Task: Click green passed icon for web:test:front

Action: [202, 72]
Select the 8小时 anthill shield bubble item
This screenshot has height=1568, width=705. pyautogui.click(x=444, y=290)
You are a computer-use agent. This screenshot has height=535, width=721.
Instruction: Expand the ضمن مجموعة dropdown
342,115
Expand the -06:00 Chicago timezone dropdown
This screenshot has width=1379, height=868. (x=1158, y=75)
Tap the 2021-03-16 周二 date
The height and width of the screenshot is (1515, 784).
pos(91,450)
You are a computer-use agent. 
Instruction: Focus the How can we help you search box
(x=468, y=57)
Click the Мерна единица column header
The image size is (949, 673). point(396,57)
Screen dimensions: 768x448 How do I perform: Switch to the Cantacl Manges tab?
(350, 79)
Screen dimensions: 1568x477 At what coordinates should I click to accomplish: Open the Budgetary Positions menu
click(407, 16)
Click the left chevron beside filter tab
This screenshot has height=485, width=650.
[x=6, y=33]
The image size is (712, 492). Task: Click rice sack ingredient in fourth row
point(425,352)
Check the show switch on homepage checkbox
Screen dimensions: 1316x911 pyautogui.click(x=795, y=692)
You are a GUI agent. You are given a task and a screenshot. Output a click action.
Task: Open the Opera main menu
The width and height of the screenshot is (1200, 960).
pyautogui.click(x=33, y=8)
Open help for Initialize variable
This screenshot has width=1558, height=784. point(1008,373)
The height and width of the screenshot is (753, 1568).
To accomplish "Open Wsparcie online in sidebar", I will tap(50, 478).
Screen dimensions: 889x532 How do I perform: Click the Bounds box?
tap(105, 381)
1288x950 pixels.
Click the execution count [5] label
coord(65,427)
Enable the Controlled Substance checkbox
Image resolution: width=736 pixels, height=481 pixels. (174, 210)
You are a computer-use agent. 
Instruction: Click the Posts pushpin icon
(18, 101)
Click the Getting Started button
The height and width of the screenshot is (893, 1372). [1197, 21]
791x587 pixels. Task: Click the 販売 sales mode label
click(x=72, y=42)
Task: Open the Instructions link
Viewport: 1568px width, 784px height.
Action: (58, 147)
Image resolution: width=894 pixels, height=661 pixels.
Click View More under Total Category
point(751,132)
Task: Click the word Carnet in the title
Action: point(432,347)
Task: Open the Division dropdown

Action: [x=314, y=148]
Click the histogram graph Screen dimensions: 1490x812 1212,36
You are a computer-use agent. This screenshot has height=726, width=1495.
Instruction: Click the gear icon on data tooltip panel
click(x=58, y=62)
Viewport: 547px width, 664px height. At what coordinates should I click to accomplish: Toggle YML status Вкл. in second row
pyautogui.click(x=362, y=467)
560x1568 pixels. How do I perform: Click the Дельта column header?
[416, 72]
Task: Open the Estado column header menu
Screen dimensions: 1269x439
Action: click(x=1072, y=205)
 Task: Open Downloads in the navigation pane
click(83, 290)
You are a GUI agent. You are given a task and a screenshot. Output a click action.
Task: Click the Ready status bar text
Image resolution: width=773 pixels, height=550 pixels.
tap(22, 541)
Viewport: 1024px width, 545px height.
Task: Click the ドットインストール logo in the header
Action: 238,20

·····

#### Task requirements
What you return should match the entries above exactly.

#### Answer for this exercise
Task: Click green passed icon for web:test:front

Action: [202, 72]
Select the 8小时 anthill shield bubble item
This screenshot has height=1568, width=705. pyautogui.click(x=444, y=290)
You are a computer-use agent. This screenshot has height=535, width=721.
Instruction: Expand the ضمن مجموعة dropdown
342,115
Expand the -06:00 Chicago timezone dropdown
This screenshot has width=1379, height=868. (x=1158, y=75)
Tap the 2021-03-16 周二 date
The height and width of the screenshot is (1515, 784).
pos(91,450)
You are a computer-use agent. 
Instruction: Focus the How can we help you search box
(x=468, y=57)
Click the Мерна единица column header
The image size is (949, 673). point(396,57)
Screen dimensions: 768x448 How do I perform: Switch to the Cantacl Manges tab?
(350, 79)
Screen dimensions: 1568x477 At what coordinates should I click to accomplish: Open the Budgetary Positions menu
click(407, 16)
Click the left chevron beside filter tab
This screenshot has height=485, width=650.
[x=6, y=33]
The image size is (712, 492). Task: Click rice sack ingredient in fourth row
point(425,352)
Check the show switch on homepage checkbox
Screen dimensions: 1316x911 pyautogui.click(x=795, y=692)
You are a GUI agent. You are given a task and a screenshot. Output a click action.
Task: Open the Opera main menu
The width and height of the screenshot is (1200, 960).
pyautogui.click(x=33, y=8)
Open help for Initialize variable
This screenshot has width=1558, height=784. point(1008,373)
The height and width of the screenshot is (753, 1568).
To accomplish "Open Wsparcie online in sidebar", I will tap(50, 478).
Screen dimensions: 889x532 How do I perform: Click the Bounds box?
tap(105, 381)
1288x950 pixels.
Click the execution count [5] label
coord(65,427)
Enable the Controlled Substance checkbox
Image resolution: width=736 pixels, height=481 pixels. (174, 210)
You are a computer-use agent. 
Instruction: Click the Posts pushpin icon
(18, 101)
Click the Getting Started button
The height and width of the screenshot is (893, 1372). [1197, 21]
791x587 pixels. Task: Click the 販売 sales mode label
click(x=72, y=42)
Task: Open the Instructions link
Viewport: 1568px width, 784px height.
Action: (58, 147)
Image resolution: width=894 pixels, height=661 pixels.
Click View More under Total Category
point(751,132)
Task: Click the word Carnet in the title
Action: point(432,347)
Task: Open the Division dropdown

Action: [x=314, y=148]
Click the histogram graph Screen dimensions: 1490x812 1212,36
You are a computer-use agent. This screenshot has height=726, width=1495.
Instruction: Click the gear icon on data tooltip panel
click(x=58, y=62)
Viewport: 547px width, 664px height. At what coordinates should I click to accomplish: Toggle YML status Вкл. in second row
pyautogui.click(x=362, y=467)
560x1568 pixels. How do I perform: Click the Дельта column header?
[416, 72]
Task: Open the Estado column header menu
Screen dimensions: 1269x439
Action: click(x=1072, y=205)
 Task: Open Downloads in the navigation pane
click(83, 290)
You are a GUI agent. You are given a task and a screenshot. Output a click action.
Task: Click the Ready status bar text
Image resolution: width=773 pixels, height=550 pixels.
tap(22, 541)
Viewport: 1024px width, 545px height.
Task: Click the ドットインストール logo in the header
Action: 238,20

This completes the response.